*Consignes de l'exercice*.
(A) Reproduisez fidèlement le passage du texte fourni qui va de « A qui le tour » jusqu'à « état de santé. ».
(B) Quelles sont toutes les personnes nommées dans le texte fourni ?
(C) Répondez à ces questions sur le texte fourni :
(i) À qui Marcel avait-il adressé son courrier ?
(ii) En fonction de quoi l'encadrement mis en place a-t-il été modulé ?
(iii) Quel titre porte le texte fourni ?

*Texte fourni*.
= = =
A qui le tour ?

Parce que nous suivons ce dossier avec attention, nous savions et avions écrit que les jours de Marcel étaient comptés. Depuis le début, il ne devrait pas vivre. Vous pourrez vous en rendre compte en parcourant le courrier que lui-même avait cru bon d'adresser, de ses propres mains, au président Blaise Compaoré et à son frère François Compaoré. Il avait le pressentiment, et l'exprime dans son courrier, que les deux frères n'étaient pas tranquilles et qu'il fallait les rassurer. Mais au fond, qu'est-ce qui peut vraiment rassurer en de pareilles circonstances, si ce n'est la mort ? Le sort de Marcel Kafando avait été scellé dès le début de cette affaire, il ne restait plus qu'à gérer les modalités de sa disparition. Pour cela, un vrai encadrement a été mis en place et modulé en fonction de l'évolution de son état de santé.
= = =
*Données fournies*.
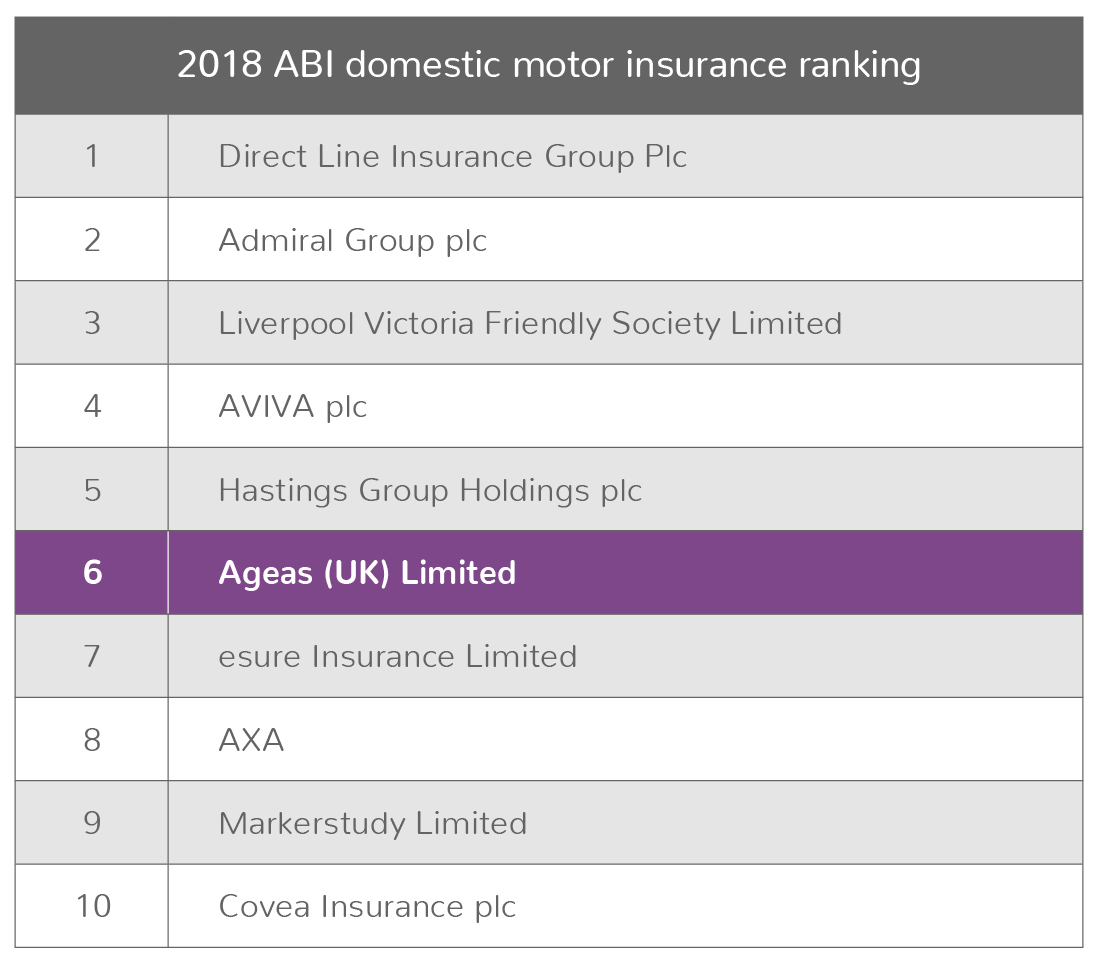Click rank number 2 cell
1104x971 pixels.
(x=92, y=239)
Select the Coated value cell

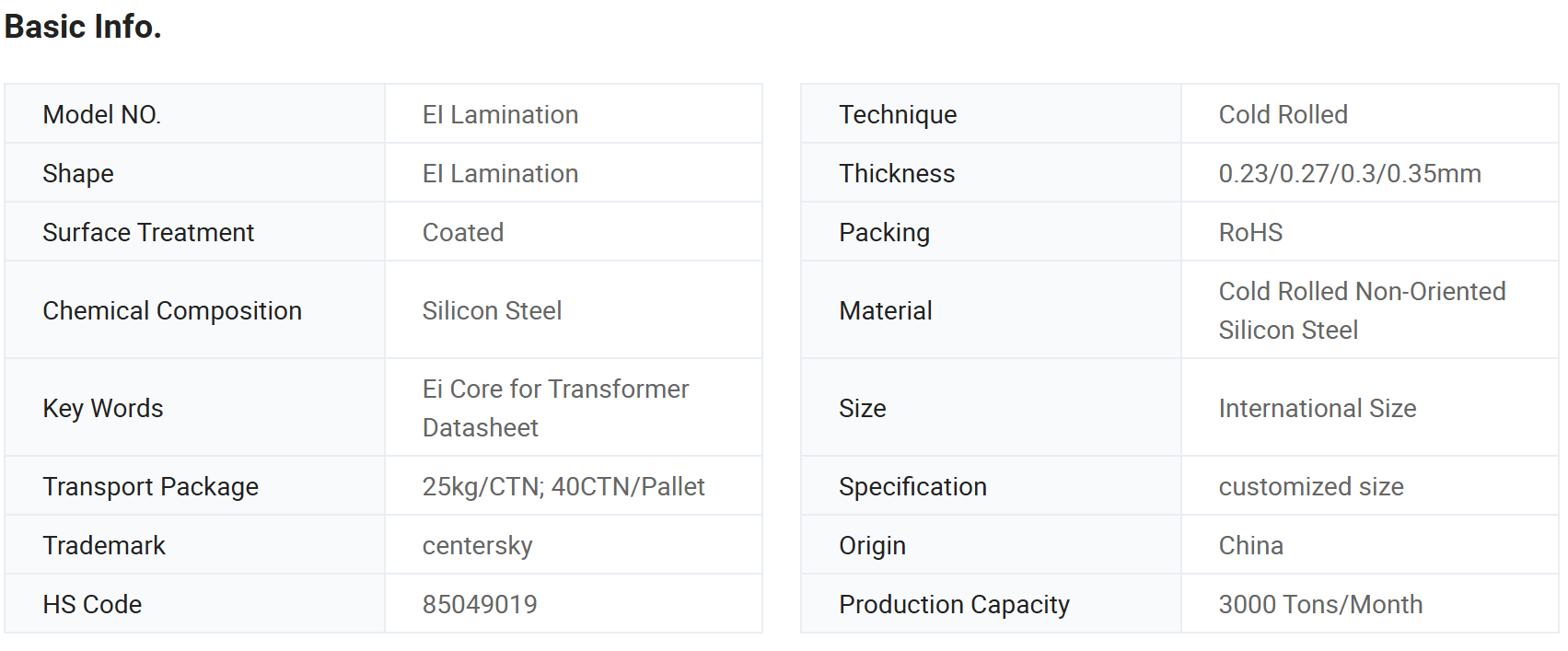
= = =
*Corrigé*.
(A)
A qui le tour ?

Parce que nous suivons ce dossier avec attention, nous savions et avions écrit que les jours de Marcel étaient comptés. Depuis le début, il ne devrait pas vivre. Vous pourrez vous en rendre compte en parcourant le courrier que lui-même avait cru bon d'adresser, de ses propres mains, au président Blaise Compaoré et à son frère François Compaoré. Il avait le pressentiment, et l'exprime dans son courrier, que les deux frères n'étaient pas tranquilles et qu'il fallait les rassurer. Mais au fond, qu'est-ce qui peut vraiment rassurer en de pareilles circonstances, si ce n'est la mort ? Le sort de Marcel Kafando avait été scellé dès le début de cette affaire, il ne restait plus qu'à gérer les modalités de sa disparition. Pour cela, un vrai encadrement a été mis en place et modulé en fonction de l'évolution de son état de santé.

(B) Marcel Kafando ; Blaise Compaoré ; François Compaoré

(C)
(i) Au président Blaise Compaoré et à son frère François Compaoré.
(ii) En fonction de l'évolution de son état de santé.
(iii) « A qui le tour ? »